Requirement:
Below are some records. Return exactly the lines from the one with "Home (887, 45)" to the one with "Ministries (775, 64)", and nothing else.

* * * * * * * * *

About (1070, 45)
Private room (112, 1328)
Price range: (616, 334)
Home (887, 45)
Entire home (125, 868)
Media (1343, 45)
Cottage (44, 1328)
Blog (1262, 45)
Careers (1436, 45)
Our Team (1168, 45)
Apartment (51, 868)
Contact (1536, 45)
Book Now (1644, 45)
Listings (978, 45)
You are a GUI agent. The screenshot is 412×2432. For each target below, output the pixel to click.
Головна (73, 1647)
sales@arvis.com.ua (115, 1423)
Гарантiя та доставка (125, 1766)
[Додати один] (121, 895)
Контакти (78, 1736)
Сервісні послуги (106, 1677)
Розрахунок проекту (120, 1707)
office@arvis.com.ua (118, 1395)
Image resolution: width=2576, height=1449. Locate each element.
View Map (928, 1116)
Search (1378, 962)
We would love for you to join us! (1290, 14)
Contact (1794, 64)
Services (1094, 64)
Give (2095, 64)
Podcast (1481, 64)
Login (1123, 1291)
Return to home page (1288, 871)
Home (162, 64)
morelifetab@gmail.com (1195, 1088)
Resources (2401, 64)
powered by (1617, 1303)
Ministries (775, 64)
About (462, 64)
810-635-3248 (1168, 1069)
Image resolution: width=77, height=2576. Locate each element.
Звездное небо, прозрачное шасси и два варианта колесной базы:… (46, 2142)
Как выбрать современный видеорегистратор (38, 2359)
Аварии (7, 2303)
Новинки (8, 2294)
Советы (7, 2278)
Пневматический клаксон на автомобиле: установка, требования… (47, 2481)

* * * * * * * * *

Finished task:
Home (887, 45)
Entire home (125, 868)
Media (1343, 45)
Cottage (44, 1328)
Blog (1262, 45)
Careers (1436, 45)
Our Team (1168, 45)
Apartment (51, 868)
Contact (1536, 45)
Book Now (1644, 45)
Listings (978, 45)
You are a GUI agent. The screenshot is 412×2432. For each target below, output the pixel to click.
Головна (73, 1647)
sales@arvis.com.ua (115, 1423)
Гарантiя та доставка (125, 1766)
[Додати один] (121, 895)
Контакти (78, 1736)
Сервісні послуги (106, 1677)
Розрахунок проекту (120, 1707)
office@arvis.com.ua (118, 1395)
Image resolution: width=2576, height=1449. Locate each element.
View Map (928, 1116)
Search (1378, 962)
We would love for you to join us! (1290, 14)
Contact (1794, 64)
Services (1094, 64)
Give (2095, 64)
Podcast (1481, 64)
Login (1123, 1291)
Return to home page (1288, 871)
Home (162, 64)
morelifetab@gmail.com (1195, 1088)
Resources (2401, 64)
powered by (1617, 1303)
Ministries (775, 64)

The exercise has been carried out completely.